Posted by Anna Winston

4 March 2013

From News Junkie

In a recent blog post, US-based marketing guru Seth Godin tackled the tricky subject of working for free.

It’s a hot - and touchy subject - in architecture right now. With so few jobs around and so many people competing for peanuts (see our forthcoming employment survey results coverage for more on this) some people might think working for free is a good way to broaden their experience and make themselves more employable.

But as more people are willing to work for free, what knock on effect does that have? Is it ethically right to work for free if it means someone else is less likely to get paid? And does that matter if it means you can get ahead? What about if you’re just offering to help your friend by designing their housing extension for free? Or what if you’re a recent graduate interning for a famous practice to get a good name on your CV?
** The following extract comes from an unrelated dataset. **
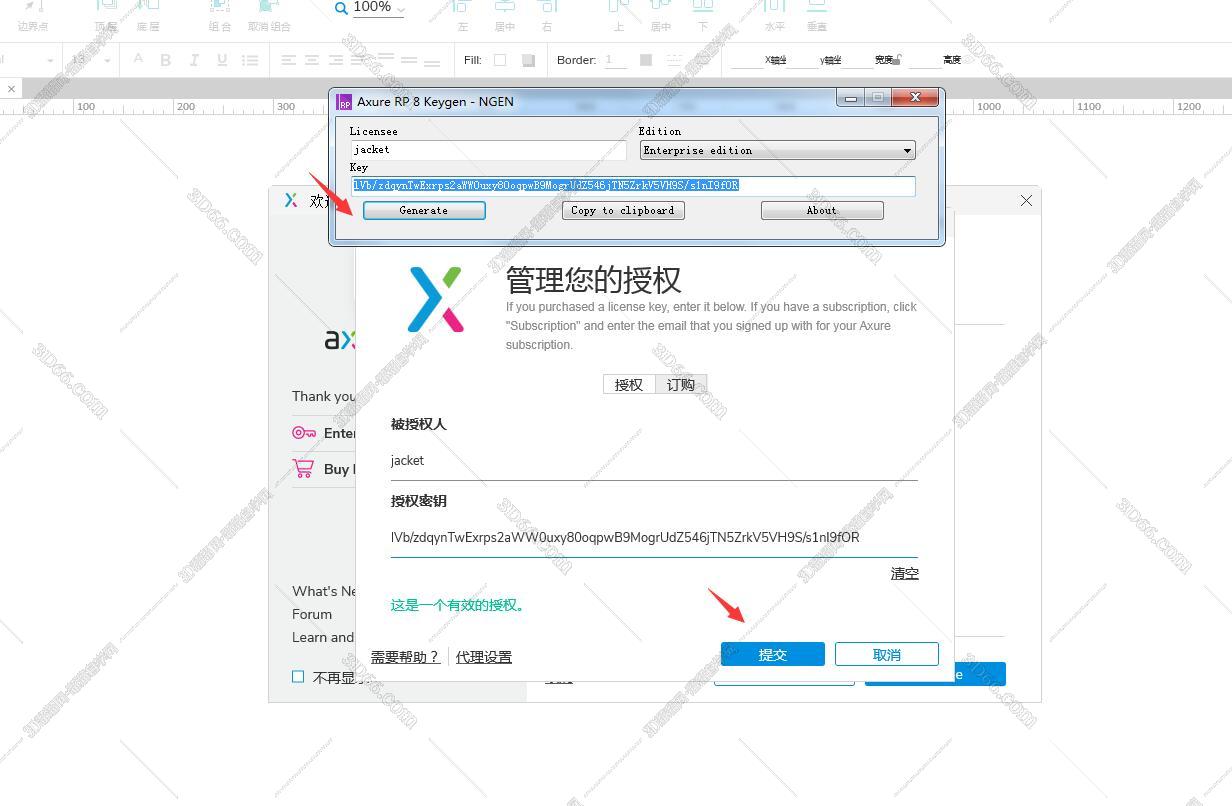The image size is (1232, 806).
Task: Click the 需要帮助？ link
Action: (405, 657)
Godin says it all depends on what you mean by ‘work’ and by ‘free’ - he’s talking mainly from his point of view as a marketing expert but his advice could apply across the board.

“Work is what you do as a professional, when you make a promise that involves rigour and labour (physical and emotional) and risk. Work is showing up at the appointed time, whether or not you feel like it. Work is creating value on demand, and work (for the artist) means putting all of it (or most of it) on the line.”
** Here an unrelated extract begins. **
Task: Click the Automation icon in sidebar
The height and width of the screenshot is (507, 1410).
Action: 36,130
“So it’s not work when you indulge your hobby and paint an oil landscape, but it’s work when you agree to paint someone’s house by next week.”

And what about the ‘free’ bit? Well, that’s more complicated. Godin’s argument is that if there’s something in it for you - aside from the pleasure of doing something for someone else - then you’re not working for free at all. 

But as your career progresses what counts as ‘free’ will change. And the creative industries are littered with double standards.

Godin includes a list of bullet points to consider when you’re asked to work for free. Here are a few highlights that apply particularly to architects:

And if you still can’t decide if you should say ‘yes’ to that internship/house extension, there’s a handy flow chart on to help (or at least make you chuckle) - you can even order a letter press print and put it on your wall…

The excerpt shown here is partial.